#### [Records for this task]
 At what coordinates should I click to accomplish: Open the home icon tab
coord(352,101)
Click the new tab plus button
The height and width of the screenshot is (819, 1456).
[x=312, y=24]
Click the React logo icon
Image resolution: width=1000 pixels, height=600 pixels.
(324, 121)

#### [What you need to do]
Update the records by replacing "home icon" with "start icon" and leave everything else unchanged.

#### [Result of the task]
 At what coordinates should I click to accomplish: Open the start icon tab
coord(352,101)
Click the new tab plus button
The height and width of the screenshot is (819, 1456).
[x=312, y=24]
Click the React logo icon
Image resolution: width=1000 pixels, height=600 pixels.
(324, 121)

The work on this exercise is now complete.